**TO DO:**
Give the listing from its first line up to and including the line with "This screenshot has width=1150, height=518." as a Markdown table with the columns Row and Line, leaving out blank lines.

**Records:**
— start —

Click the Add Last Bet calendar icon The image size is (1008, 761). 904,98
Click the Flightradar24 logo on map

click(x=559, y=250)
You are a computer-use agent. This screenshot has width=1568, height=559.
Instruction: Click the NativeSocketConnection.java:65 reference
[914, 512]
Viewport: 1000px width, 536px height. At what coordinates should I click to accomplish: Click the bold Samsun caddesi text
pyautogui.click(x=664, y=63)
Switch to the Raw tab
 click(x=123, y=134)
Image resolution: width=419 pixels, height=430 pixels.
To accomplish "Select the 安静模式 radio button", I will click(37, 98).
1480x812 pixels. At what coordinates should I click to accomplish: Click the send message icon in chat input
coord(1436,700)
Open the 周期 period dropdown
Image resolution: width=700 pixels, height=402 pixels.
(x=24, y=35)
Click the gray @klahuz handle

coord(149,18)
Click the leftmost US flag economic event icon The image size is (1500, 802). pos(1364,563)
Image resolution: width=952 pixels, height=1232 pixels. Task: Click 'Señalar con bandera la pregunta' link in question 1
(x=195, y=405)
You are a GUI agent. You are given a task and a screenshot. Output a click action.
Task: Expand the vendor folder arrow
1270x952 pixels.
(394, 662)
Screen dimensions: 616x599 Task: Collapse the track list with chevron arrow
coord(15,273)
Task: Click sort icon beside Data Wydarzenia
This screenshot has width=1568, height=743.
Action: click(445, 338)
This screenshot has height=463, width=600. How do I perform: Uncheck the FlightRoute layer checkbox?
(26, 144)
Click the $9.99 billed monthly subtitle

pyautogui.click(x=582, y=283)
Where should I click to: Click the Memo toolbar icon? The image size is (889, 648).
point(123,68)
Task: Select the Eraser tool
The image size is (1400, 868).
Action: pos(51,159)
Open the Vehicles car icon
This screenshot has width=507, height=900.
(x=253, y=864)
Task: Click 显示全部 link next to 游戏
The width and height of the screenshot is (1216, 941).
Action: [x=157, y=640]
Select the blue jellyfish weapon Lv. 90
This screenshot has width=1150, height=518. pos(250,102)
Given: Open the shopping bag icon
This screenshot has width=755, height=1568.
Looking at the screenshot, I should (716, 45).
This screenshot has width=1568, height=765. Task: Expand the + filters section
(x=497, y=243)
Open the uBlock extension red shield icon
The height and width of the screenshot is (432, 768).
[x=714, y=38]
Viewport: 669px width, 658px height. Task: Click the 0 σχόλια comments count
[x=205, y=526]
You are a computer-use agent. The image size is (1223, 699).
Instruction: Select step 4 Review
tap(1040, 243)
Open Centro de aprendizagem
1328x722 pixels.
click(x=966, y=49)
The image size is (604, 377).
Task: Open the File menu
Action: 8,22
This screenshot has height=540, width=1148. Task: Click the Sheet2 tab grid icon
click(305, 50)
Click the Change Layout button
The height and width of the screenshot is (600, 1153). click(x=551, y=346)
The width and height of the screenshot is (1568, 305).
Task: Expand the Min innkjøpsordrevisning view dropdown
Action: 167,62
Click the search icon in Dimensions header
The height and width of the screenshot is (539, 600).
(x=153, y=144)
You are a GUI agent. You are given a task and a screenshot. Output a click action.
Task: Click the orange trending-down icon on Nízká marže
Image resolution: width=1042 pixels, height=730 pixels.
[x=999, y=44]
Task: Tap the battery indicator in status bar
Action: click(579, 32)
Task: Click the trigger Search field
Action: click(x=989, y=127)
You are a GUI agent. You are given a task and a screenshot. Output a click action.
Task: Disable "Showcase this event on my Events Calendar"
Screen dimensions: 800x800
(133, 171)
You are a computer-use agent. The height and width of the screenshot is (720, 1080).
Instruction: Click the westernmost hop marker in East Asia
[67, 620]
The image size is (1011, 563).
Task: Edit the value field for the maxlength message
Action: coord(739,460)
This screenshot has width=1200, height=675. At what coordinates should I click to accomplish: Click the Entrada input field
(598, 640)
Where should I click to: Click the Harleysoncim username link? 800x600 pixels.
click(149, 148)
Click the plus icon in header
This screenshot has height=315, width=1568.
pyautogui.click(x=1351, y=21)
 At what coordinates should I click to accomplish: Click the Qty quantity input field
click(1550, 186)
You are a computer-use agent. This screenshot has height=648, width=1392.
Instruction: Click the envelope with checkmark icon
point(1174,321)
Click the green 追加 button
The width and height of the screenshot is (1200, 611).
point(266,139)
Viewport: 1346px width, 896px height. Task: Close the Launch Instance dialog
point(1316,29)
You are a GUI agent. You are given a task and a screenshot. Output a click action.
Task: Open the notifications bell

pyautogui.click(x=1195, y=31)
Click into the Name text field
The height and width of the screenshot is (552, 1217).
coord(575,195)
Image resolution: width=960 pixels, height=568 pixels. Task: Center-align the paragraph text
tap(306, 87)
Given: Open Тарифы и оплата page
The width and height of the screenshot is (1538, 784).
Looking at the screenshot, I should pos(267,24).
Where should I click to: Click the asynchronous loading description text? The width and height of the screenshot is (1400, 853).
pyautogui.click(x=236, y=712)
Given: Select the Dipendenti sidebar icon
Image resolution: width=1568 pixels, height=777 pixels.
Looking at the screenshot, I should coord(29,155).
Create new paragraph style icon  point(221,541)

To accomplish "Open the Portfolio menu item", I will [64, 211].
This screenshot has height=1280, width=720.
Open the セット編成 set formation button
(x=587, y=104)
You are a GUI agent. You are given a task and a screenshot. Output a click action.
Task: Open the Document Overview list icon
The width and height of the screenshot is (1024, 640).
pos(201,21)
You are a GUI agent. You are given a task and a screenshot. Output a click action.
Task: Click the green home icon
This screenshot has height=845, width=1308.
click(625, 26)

— end —

**RESPONSE TO THIS EXERCISE:**
| Row | Line |
|---|---|
| 1 | Click the Add Last Bet calendar icon The image size is (1008, 761). 904,98 |
| 2 | Click the Flightradar24 logo on map |
| 3 | click(x=559, y=250) |
| 4 | You are a computer-use agent. This screenshot has width=1568, height=559. |
| 5 | Instruction: Click the NativeSocketConnection.java:65 reference |
| 6 | [914, 512] |
| 7 | Viewport: 1000px width, 536px height. At what coordinates should I click to accomplish: Click the bold Samsun caddesi text |
| 8 | pyautogui.click(x=664, y=63) |
| 9 | Switch to the Raw tab |
| 10 |  click(x=123, y=134) |
| 11 | Image resolution: width=419 pixels, height=430 pixels. |
| 12 | To accomplish "Select the 安静模式 radio button", I will click(37, 98). |
| 13 | 1480x812 pixels. At what coordinates should I click to accomplish: Click the send message icon in chat input |
| 14 | coord(1436,700) |
| 15 | Open the 周期 period dropdown |
| 16 | Image resolution: width=700 pixels, height=402 pixels. |
| 17 | (x=24, y=35) |
| 18 | Click the gray @klahuz handle |
| 19 | coord(149,18) |
| 20 | Click the leftmost US flag economic event icon The image size is (1500, 802). pos(1364,563) |
| 21 | Image resolution: width=952 pixels, height=1232 pixels. Task: Click 'Señalar con bandera la pregunta' link in question 1 |
| 22 | (x=195, y=405) |
| 23 | You are a GUI agent. You are given a task and a screenshot. Output a click action. |
| 24 | Task: Expand the vendor folder arrow |
| 25 | 1270x952 pixels. |
| 26 | (394, 662) |
| 27 | Screen dimensions: 616x599 Task: Collapse the track list with chevron arrow |
| 28 | coord(15,273) |
| 29 | Task: Click sort icon beside Data Wydarzenia |
| 30 | This screenshot has width=1568, height=743. |
| 31 | Action: click(445, 338) |
| 32 | This screenshot has height=463, width=600. How do I perform: Uncheck the FlightRoute layer checkbox? |
| 33 | (26, 144) |
| 34 | Click the $9.99 billed monthly subtitle |
| 35 | pyautogui.click(x=582, y=283) |
| 36 | Where should I click to: Click the Memo toolbar icon? The image size is (889, 648). |
| 37 | point(123,68) |
| 38 | Task: Select the Eraser tool |
| 39 | The image size is (1400, 868). |
| 40 | Action: pos(51,159) |
| 41 | Open the Vehicles car icon |
| 42 | This screenshot has width=507, height=900. |
| 43 | (x=253, y=864) |
| 44 | Task: Click 显示全部 link next to 游戏 |
| 45 | The width and height of the screenshot is (1216, 941). |
| 46 | Action: [x=157, y=640] |
| 47 | Select the blue jellyfish weapon Lv. 90 |
| 48 | This screenshot has width=1150, height=518. pos(250,102) |